Look below for the line that has "You are a computer-use agent. Screen dimensions: 819x600". Set down the lines from there through the line that has "Given: Select the Confirm e-mail field", exactly as written.

-- Listed entries follows --

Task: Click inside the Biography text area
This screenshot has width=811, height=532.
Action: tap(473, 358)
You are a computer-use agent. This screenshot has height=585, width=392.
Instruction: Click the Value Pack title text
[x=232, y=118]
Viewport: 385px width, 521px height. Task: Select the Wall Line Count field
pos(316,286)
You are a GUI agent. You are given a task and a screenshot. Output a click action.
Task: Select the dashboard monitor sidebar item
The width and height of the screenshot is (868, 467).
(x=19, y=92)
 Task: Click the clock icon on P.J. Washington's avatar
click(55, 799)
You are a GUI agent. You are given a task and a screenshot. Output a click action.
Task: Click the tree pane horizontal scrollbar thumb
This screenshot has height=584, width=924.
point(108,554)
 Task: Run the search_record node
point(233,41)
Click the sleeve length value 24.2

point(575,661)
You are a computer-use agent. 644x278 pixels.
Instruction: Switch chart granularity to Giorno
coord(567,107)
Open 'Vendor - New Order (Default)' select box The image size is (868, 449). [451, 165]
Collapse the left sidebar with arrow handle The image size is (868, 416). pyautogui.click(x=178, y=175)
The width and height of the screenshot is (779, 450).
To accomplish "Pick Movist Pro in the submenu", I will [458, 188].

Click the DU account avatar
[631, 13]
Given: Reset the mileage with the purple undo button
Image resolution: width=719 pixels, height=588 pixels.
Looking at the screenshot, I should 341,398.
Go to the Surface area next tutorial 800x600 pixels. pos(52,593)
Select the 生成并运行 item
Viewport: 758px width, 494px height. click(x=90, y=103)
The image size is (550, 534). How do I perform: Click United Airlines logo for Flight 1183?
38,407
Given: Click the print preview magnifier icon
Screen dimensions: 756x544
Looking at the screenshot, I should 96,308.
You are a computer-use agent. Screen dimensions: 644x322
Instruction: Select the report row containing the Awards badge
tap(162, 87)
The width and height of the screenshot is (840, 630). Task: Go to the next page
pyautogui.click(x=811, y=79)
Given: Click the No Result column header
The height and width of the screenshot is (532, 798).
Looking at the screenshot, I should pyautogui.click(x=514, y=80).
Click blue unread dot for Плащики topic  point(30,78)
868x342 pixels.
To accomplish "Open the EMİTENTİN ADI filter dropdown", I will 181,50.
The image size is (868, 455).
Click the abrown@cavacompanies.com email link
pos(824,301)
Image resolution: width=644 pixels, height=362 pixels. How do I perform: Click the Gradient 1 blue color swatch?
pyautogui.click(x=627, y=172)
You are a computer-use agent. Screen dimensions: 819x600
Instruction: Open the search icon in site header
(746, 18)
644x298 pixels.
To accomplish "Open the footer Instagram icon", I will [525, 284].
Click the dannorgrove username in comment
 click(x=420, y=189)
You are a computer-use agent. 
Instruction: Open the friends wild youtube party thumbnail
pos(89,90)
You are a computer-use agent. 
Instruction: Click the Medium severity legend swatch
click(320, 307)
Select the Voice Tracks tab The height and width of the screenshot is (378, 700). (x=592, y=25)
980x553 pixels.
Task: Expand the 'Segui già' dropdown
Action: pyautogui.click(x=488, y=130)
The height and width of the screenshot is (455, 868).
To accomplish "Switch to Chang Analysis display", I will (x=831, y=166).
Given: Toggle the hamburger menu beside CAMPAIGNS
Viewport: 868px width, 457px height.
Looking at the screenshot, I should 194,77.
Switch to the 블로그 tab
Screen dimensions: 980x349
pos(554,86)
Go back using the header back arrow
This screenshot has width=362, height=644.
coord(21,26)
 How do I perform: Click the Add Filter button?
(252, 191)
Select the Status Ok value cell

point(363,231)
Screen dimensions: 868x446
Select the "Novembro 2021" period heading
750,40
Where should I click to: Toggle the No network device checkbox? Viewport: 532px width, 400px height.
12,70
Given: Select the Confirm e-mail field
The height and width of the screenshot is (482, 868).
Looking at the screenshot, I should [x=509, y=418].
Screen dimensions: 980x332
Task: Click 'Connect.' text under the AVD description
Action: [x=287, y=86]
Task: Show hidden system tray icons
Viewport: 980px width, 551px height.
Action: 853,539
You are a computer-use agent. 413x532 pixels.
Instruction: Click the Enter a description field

-- Listed entries concluded --

__Response area__.
You are a computer-use agent. Screen dimensions: 819x600
Instruction: Open the search icon in site header
(746, 18)
644x298 pixels.
To accomplish "Open the footer Instagram icon", I will [525, 284].
Click the dannorgrove username in comment
 click(x=420, y=189)
You are a computer-use agent. 
Instruction: Open the friends wild youtube party thumbnail
pos(89,90)
You are a computer-use agent. 
Instruction: Click the Medium severity legend swatch
click(320, 307)
Select the Voice Tracks tab The height and width of the screenshot is (378, 700). (x=592, y=25)
980x553 pixels.
Task: Expand the 'Segui già' dropdown
Action: pyautogui.click(x=488, y=130)
The height and width of the screenshot is (455, 868).
To accomplish "Switch to Chang Analysis display", I will (x=831, y=166).
Given: Toggle the hamburger menu beside CAMPAIGNS
Viewport: 868px width, 457px height.
Looking at the screenshot, I should 194,77.
Switch to the 블로그 tab
Screen dimensions: 980x349
pos(554,86)
Go back using the header back arrow
This screenshot has width=362, height=644.
coord(21,26)
 How do I perform: Click the Add Filter button?
(252, 191)
Select the Status Ok value cell

point(363,231)
Screen dimensions: 868x446
Select the "Novembro 2021" period heading
750,40
Where should I click to: Toggle the No network device checkbox? Viewport: 532px width, 400px height.
12,70
Given: Select the Confirm e-mail field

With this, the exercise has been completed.